Tenemos razones para pensar que Pasolini apreció este proceso y creyó, desmoralizado, que el proyecto de construir la institucionalidad de un gran partido nacional popular, para el que se había preparado desde su recepción de Gramsci, se había disuelto. De esa desesperación es testimonio “Saló”. Pagó así el último precio de la mentalidad revolucionaria. Cuando se tiene una expectativa revolucionaria es muy fácil darle la vuelta como un calcetín y quedarse en el vaciamiento de la decepción. La izquierda no se quita ese síndrome de encima desde que está dominada por la obsesión del acontecimiento. Esta pésima metafísica mesiánica es el opio de la izquierda. La torna maniaco-depresiva, la mejor manera de destruir la seriedad, la constancia de la lucha.
Pasolini estaba instalado en la aspiración propia de la época, bastante convergente con Raymond Williams. Toda cultura vivía de los subalternos, de los campesinos irlandeses, de los emigrantes sicilianos, no de los sofisticados y fríos estetas sin corazón de las metrópolis. Pasolini quería universalizar la figura de Gramsci. Dejar de ser subalterno por tomar conciencia de la opresión y del sufrimiento, pero no perder el alma inocente e ingenua de una vida primitiva y genuina.
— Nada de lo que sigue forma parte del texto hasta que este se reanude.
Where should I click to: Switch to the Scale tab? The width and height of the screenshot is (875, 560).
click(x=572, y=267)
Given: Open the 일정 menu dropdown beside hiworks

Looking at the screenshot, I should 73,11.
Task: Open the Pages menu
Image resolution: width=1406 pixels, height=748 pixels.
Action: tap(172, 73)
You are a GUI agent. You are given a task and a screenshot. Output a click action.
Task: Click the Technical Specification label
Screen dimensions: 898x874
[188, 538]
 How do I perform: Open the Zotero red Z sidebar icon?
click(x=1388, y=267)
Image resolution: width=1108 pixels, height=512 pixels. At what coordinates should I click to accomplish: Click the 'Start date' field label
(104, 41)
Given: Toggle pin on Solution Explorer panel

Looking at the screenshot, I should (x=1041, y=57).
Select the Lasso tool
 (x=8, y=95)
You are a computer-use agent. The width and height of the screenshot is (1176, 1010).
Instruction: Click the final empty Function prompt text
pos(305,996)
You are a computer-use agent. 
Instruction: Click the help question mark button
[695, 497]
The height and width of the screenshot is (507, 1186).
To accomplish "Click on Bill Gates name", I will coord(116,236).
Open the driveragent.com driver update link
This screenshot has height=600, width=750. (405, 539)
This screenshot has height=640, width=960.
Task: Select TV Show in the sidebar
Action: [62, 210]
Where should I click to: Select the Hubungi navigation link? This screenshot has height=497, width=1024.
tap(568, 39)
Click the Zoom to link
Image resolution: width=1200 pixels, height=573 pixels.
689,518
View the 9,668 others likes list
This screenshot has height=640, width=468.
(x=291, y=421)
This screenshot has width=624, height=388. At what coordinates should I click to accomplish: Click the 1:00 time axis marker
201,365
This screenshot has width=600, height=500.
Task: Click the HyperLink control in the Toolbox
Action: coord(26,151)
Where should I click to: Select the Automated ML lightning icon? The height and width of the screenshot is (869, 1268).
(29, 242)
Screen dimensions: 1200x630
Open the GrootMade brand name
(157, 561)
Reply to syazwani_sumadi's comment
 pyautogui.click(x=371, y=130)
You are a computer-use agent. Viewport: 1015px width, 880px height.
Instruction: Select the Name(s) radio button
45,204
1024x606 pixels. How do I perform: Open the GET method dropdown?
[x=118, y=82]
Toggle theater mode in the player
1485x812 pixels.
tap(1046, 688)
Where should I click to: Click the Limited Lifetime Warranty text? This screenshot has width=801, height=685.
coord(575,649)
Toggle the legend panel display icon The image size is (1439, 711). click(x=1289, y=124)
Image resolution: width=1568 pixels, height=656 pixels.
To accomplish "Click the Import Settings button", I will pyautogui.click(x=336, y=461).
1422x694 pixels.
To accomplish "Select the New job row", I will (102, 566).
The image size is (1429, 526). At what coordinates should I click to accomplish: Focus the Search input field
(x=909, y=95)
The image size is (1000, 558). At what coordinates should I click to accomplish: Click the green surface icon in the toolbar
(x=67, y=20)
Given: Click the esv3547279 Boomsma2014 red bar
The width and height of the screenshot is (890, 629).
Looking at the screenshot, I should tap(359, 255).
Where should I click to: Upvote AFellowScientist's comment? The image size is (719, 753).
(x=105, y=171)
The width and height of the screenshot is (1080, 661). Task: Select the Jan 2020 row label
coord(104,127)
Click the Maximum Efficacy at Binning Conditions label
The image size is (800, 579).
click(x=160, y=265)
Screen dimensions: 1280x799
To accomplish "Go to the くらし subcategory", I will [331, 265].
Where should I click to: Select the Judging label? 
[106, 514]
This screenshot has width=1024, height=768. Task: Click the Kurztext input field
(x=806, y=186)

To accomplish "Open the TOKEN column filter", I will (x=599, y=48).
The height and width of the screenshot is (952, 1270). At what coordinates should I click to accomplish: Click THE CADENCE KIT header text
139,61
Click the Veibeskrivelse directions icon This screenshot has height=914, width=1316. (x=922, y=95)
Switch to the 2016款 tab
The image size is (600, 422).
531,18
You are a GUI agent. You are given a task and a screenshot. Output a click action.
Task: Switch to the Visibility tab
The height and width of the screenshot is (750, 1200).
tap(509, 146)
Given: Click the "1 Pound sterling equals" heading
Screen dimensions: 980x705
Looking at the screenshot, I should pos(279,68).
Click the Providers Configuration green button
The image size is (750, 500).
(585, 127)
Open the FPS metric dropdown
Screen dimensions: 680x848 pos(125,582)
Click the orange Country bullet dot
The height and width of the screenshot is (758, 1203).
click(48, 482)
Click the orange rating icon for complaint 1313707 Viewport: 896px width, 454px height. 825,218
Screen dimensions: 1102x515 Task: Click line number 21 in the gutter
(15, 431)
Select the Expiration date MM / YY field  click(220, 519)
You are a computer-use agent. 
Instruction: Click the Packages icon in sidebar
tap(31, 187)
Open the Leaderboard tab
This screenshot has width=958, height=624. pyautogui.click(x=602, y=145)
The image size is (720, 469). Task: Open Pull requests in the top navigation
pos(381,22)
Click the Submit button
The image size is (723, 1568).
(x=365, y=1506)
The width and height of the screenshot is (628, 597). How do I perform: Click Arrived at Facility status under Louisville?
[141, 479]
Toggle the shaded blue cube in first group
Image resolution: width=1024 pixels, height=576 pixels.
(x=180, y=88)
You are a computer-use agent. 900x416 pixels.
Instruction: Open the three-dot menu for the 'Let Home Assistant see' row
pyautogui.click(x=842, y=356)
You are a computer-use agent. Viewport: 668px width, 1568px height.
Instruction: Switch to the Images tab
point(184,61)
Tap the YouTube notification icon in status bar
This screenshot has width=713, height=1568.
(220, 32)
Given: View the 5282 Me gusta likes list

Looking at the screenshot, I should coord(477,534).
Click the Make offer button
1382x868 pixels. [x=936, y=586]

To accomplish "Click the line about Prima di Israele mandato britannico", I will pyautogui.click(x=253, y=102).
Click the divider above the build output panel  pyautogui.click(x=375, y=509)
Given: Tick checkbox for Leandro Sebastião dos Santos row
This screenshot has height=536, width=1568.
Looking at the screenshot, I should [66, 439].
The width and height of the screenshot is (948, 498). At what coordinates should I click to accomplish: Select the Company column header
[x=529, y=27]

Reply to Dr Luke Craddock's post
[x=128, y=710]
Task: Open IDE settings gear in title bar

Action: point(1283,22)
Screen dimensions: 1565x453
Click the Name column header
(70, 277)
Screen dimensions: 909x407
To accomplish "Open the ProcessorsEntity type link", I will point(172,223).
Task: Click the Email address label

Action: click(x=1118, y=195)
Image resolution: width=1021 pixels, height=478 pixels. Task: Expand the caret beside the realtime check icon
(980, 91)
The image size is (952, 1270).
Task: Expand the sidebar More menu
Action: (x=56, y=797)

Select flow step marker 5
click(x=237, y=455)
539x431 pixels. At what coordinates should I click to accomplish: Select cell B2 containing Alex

Elevarse sobre la condición de miseria económica, pero mantener el alma apegada a esa luz de seriedad que la pobreza confiere a todas las cosas. Era también lo que destilaba la literatura de Camus.
Su esperanza era que las masas oprimidas desde siglos, que poco a poco se enrolaban en el bienestar de la posguerra, mantuvieran las viejas virtudes de la moderación, la solidaridad, la sencillez, la inocencia de los resistentes. Esas masas fortalecerían la democracia y la encarrilarían hacia la justicia. Obviamente, era un sueño. Esas masas tendrían su vida histórica, sus problemas y sus objetivos propios. No eran la punta de lanza de la revolución soñada por los intelectuales orgánicos. Eso produjo la decepción, que llevó al ánimo derrotista que conocemos.
Al día siguiente de la conferencia de Rivera, fuimos a ver “El viejo roble” de Ken Loach. Y fue como si respondiera a Pasolini que no hay tiempo para las esperanzas mesiánicas ni para las decepciones abismales. Cada día trae a los marginados su dolor. Su único consuelo, una institución, por simple que sea, en este caso una humilde habitación común. Loach identifica en lo concreto de la vida histórica la rosa llena de espinas con la que hay que bailar. Sin grandilocuencias.